Maura shook her head. “Barely. He died not long after I was born. It was a construction accident.” How different her life might have been if her father had lived. Or if her mother hadn’t decided to dump her baby on her mother-in-law and disappear.

“Your gran, now—we always hoped she’d come back, at least for a visit.”

“I think she wanted to, but she never had the chance.” Was it rude to talk about the fact that they’d been lucky to keep a roof over their heads and food on the table? “But she
told me that she wanted me to visit, to get to know something about where she—we came from. So here I am.”

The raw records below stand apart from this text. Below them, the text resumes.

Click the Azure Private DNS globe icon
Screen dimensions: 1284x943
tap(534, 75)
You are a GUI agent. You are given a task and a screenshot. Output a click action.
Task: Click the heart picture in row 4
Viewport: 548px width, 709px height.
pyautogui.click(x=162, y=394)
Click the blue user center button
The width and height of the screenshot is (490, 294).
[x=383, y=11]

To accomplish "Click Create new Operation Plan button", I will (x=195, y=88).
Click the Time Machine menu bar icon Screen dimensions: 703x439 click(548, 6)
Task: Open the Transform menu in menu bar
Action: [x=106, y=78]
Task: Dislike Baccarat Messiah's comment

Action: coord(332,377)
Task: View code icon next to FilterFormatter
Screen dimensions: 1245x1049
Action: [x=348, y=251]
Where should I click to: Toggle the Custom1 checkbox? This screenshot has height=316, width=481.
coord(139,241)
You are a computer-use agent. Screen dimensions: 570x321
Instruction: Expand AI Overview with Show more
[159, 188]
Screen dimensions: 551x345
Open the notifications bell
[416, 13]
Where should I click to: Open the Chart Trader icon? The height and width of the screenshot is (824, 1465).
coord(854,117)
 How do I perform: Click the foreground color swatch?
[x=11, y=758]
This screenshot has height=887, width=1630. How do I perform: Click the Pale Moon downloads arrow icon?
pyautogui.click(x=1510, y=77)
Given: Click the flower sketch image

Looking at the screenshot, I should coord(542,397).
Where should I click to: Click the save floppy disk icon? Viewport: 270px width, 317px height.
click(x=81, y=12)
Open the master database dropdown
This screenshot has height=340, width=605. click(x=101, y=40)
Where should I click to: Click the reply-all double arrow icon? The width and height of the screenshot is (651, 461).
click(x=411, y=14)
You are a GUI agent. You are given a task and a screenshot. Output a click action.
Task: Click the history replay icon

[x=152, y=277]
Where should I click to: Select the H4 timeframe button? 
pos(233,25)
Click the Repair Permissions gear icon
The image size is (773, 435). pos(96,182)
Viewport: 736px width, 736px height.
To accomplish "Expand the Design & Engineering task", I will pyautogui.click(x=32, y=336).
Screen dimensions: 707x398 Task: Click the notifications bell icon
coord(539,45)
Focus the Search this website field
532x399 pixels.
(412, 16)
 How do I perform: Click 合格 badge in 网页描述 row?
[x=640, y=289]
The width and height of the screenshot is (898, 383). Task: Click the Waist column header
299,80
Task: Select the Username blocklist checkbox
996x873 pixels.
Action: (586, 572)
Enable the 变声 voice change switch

“Are yeh going ta stay long?”

“I…haven’t decided. I was only planning on a week—I hadn’t realized how much there was to see.”

Billy waved a hand gnarled with arthritis. “Ah, a week’s no good at all. What’s your hurry?”

What
was
her hurry? Maura wondered. She’d been here all of three days, and already she’d been supplied with a place to stay, a car, an array of people who had known her grandmother—and a possible job that would support her for a time. “None at all, I guess. So tell me, what else should I see around here?”

That was enough to get Billy started, and Maura settled back in her chair with her tea and listened.